4. What are the costs to consider?
When you put a machine learning model into production there are various costs to consider, making it important to know:
- Who pays for a negative?
- What is the cost of a positive?
For example, let’s say you have a click through rate model to predict if someone will open an email to register for an event from your company and eventually be converted to a lead. The cost of sending an email is low, so it doesn’t matter if you have some false positives or false negatives because the reward of a true positive is very high. This means precision would be a fine metric to use to evaluate performance.
On the other hand, if your model predicts which event registrants are high-value leads – and therefore should have additional support and resources allocated to them from the team – your cost considerations change. If you are allocating time and resources from your team to pursue a lead and the registrant has no interest in buying, then you are wasting money. At the same time, you need to be sure any registrant who is a potential buyer is given the best experience possible. For this type of cost-benefit relationship, precision is not as important as recall.
When Does Precision Fail?
To recap, precision should be used when you care about how many events are actually positive out of all the predicted positive events. If you care about the positive events that happened which are not predicted (false negatives), however, then precision does not give you the performance insights you need. If you care about minimizing false negatives, you should not use precision.
If you are building a model to predict which patients have cancerous cells, for example, you likely care more about minimizing false negatives than false positives so that a sick person won’t be released and go untreated.
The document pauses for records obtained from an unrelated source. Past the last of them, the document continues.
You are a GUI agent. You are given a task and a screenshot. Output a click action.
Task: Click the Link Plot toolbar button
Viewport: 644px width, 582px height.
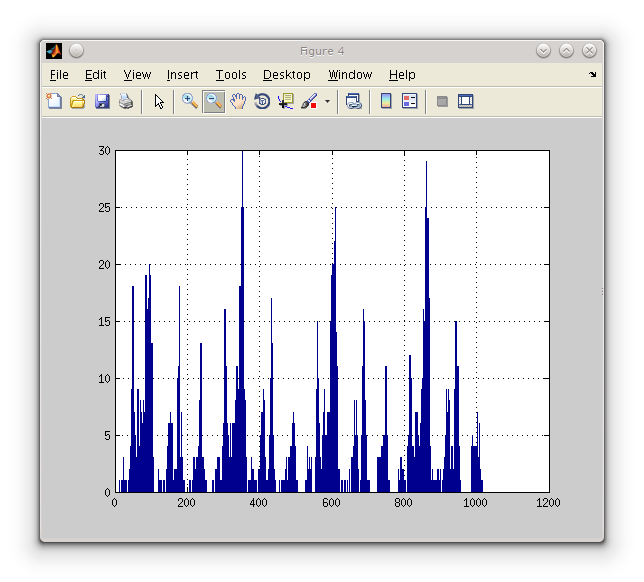(353, 101)

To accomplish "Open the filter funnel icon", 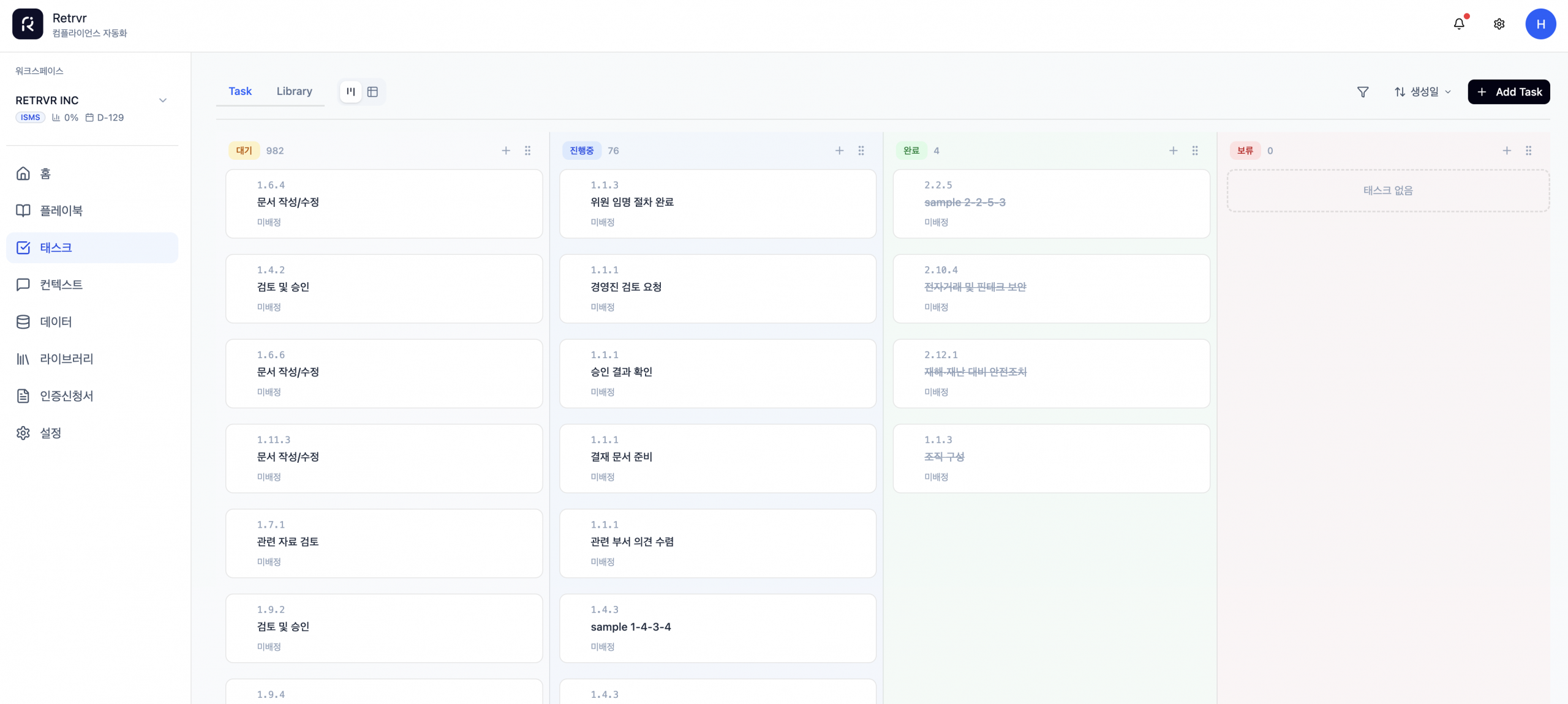I will point(1363,92).
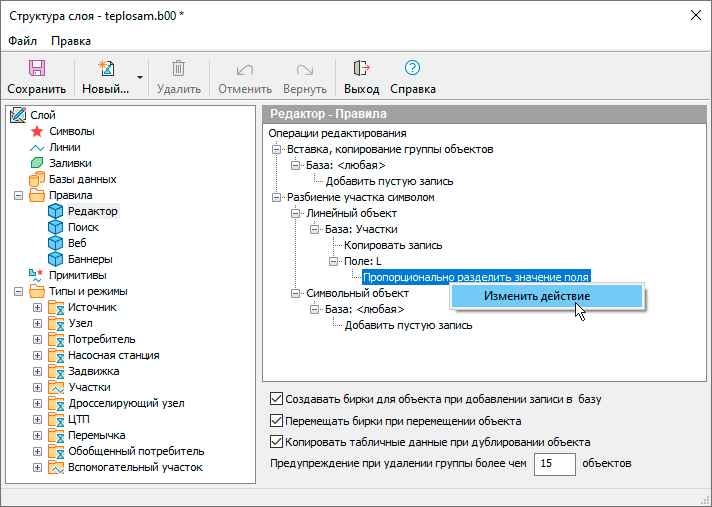Uncheck copy table data on duplication

click(277, 442)
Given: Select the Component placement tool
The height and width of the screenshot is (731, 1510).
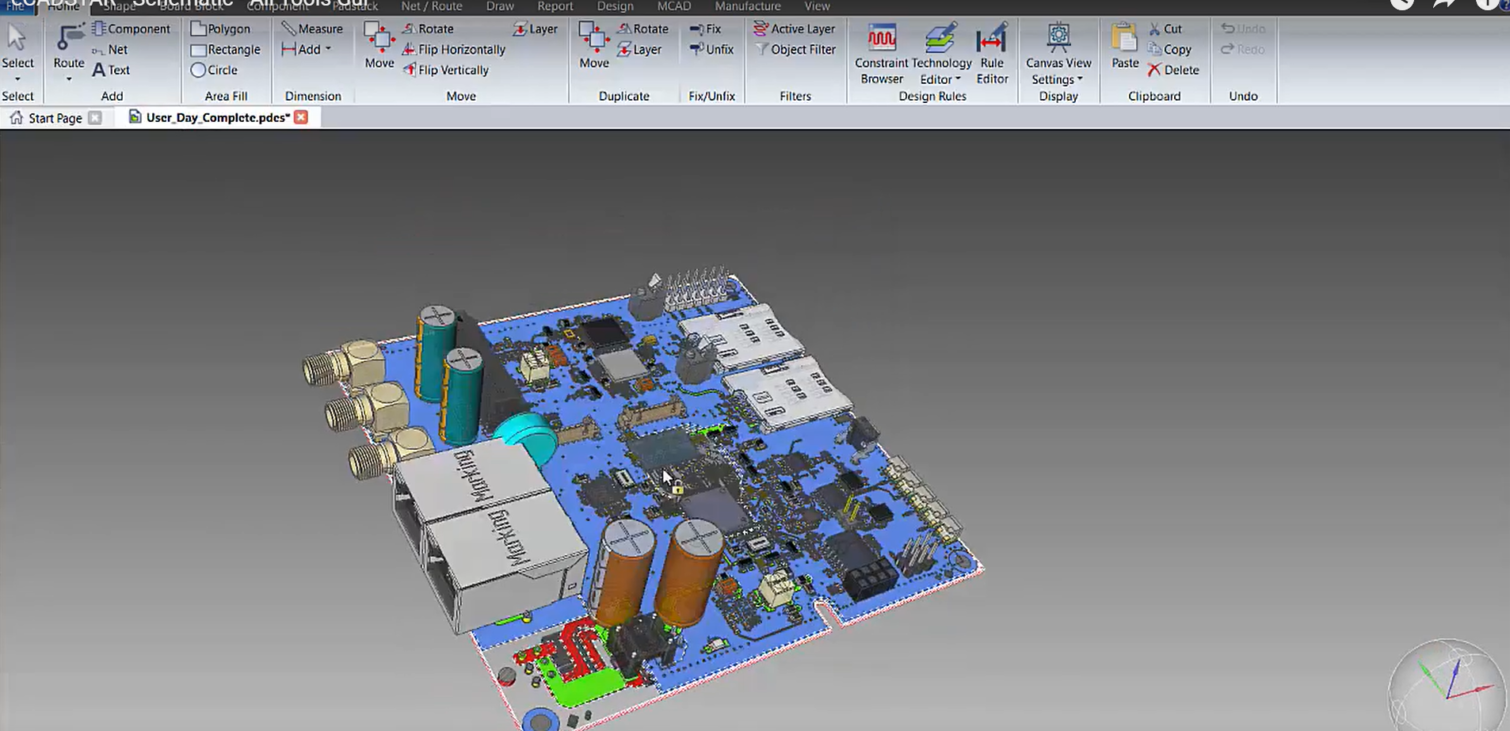Looking at the screenshot, I should click(131, 28).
Precision overall is a poor metric to use in the field of medical diagnoses for this reason.
What evaluation metric could be used instead of precision?
While there are many metrics to choose from, the F-score is a great option due to it being a measure of the harmonic mean of precision and recall. F-score is a result of integrating these parameters into one for a better understanding of the accuracy of the model. F-score can be modified into F, 0.5, 1, and 2 based on the measure of weightage given to precision over recall. So if precision or recall alone don’t take into account the necessary considerations when evaluating your model – and if you are dealing with a class imbalance – consider the F-score.